Mailing-List: contact dev-help@apex.incubator.apache.org; run by ezmlm
Precedence: bulk
Reply-To: dev@apex.incubator.apache.org
References: 
 <CADS+zCtkt+eX4_ap9sG9E825OqV9kfN8iNrG0eVzseKU8-avJA@mail.gmail.com>
 <CAA7LveEZviDXcw0Xs=gjwyMt1=h6TjpFwaLq6imoRNV1HLa2tA@mail.gmail.com>
 <CAKaBFB=uDRA+R8B5qavbW2AK07sXd=nj9i0Z5izSNJMDnjOeVQ@mail.gmail.com>
 <CADS+zCsJFrHem+rhxcUvPnNSs-toiu6nqv3rfnYuv6CkVUYqhQ@mail.gmail.com>
 <CA+QE8bctx7jQf4kNMyFz7XR6G0QAjqQXo1wL+bqrX+0C-3HbdA@mail.gmail.com>
 <CAKaBFBmT1M5cDfmMNs4808CinLqj-CWE_kTTv2xgVsvH1NW-jA@mail.gmail.com>
From: Pramod Immaneni <pramod@datatorrent.com>
In-Reply-To: 
 <CAKaBFBmT1M5cDfmMNs4808CinLqj-CWE_kTTv2xgVsvH1NW-jA@mail.gmail.com>
Mime-Version: 1.0 (1.0)
Date: Thu, 17 Dec 2015 13:06:33 -0800
Message-ID: <7178413472941578920@unknownmsgid>
Subject: Re: Database Output Operator Improvements
To: dev@apex.incubator.apache.org
Content-Type: text/plain; charset=UTF-8

Why can't the reconciler as it exists today be enhanced to write more optimally.
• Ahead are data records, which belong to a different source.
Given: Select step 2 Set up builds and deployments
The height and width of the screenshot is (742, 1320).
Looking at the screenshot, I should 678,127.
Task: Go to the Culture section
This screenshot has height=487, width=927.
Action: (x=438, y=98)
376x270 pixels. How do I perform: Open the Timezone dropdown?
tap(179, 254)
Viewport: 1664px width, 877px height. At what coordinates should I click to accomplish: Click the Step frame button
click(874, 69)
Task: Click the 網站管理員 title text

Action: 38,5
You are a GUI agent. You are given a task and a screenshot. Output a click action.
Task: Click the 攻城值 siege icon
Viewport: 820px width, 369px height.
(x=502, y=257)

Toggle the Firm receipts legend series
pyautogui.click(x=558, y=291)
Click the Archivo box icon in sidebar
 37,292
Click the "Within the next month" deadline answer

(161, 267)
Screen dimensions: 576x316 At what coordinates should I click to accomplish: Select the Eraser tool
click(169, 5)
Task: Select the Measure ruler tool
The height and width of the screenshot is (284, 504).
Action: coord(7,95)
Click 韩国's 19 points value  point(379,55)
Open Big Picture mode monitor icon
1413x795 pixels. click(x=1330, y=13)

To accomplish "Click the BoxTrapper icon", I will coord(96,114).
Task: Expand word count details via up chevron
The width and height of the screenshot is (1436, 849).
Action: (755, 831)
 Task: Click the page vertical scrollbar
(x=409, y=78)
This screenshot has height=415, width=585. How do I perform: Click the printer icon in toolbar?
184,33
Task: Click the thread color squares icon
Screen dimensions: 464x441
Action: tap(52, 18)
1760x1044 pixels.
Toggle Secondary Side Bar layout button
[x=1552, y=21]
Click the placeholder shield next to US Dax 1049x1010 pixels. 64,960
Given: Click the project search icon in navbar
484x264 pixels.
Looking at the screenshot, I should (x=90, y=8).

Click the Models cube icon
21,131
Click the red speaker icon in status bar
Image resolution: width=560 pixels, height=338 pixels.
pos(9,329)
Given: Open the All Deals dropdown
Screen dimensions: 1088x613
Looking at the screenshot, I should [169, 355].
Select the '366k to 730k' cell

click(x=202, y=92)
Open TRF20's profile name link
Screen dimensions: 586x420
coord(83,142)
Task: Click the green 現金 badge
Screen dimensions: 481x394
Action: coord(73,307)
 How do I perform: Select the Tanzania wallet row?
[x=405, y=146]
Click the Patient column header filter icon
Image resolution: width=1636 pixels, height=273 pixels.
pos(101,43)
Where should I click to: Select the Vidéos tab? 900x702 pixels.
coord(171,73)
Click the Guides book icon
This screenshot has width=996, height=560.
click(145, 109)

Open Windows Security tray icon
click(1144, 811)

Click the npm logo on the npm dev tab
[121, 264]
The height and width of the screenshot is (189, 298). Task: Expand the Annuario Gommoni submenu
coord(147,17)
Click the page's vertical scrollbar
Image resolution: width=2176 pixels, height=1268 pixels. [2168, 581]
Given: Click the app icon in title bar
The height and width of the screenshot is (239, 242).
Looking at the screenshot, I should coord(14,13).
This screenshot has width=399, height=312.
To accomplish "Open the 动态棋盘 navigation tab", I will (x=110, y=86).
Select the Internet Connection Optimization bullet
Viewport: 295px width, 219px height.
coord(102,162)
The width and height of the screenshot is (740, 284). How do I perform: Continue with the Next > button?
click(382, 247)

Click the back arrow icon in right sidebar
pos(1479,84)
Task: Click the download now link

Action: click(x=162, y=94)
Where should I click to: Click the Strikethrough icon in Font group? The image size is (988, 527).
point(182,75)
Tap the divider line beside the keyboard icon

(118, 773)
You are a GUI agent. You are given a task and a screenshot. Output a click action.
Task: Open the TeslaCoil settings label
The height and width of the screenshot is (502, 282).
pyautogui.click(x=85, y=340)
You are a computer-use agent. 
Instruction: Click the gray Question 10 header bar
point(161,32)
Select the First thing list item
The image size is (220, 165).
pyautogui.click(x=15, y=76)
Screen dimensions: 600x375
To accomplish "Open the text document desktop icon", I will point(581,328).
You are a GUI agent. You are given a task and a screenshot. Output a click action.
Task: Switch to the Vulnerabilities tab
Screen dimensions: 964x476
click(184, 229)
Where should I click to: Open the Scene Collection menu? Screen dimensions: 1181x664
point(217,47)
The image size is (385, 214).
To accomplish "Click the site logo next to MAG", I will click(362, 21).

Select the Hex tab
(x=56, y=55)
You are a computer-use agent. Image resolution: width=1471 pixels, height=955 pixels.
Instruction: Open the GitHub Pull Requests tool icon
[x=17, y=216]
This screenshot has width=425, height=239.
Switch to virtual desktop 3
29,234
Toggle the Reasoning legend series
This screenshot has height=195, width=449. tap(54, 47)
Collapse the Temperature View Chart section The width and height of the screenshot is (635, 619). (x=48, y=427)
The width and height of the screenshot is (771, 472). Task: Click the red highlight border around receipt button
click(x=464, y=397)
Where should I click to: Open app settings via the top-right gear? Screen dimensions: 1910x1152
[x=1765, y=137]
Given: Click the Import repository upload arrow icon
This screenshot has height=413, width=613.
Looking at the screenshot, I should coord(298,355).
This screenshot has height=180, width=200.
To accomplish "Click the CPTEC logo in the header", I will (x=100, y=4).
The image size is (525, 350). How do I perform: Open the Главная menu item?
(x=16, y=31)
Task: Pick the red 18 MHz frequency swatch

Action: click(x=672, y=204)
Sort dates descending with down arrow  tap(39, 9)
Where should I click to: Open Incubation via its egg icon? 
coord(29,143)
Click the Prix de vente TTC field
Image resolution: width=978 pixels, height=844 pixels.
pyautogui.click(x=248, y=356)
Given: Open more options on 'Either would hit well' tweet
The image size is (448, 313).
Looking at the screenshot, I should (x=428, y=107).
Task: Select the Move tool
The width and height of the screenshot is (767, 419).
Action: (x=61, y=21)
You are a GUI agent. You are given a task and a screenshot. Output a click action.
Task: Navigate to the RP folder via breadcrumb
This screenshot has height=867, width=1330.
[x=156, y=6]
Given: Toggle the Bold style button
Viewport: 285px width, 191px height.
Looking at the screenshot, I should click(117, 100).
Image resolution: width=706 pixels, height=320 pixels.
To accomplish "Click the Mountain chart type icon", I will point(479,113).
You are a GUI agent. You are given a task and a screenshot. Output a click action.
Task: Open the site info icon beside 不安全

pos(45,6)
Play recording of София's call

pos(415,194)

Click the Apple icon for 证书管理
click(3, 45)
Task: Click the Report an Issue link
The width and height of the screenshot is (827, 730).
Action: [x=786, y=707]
> On Dec 17, 2015, at 12:07 PM, Chandni Singh <chandni@datatorrent.com> wrote:
>
> The question is with databases like HBase & Cassandra which are again
> backed by a FileSystem like HDFS why to write to HDFS when the database
> connection is healthy?
>
> These are distributed, scalable and performant databases.
>
> IMO reconciler approach isn't the best here. It fits the needs when the
> external entity is always slow which was the original use case.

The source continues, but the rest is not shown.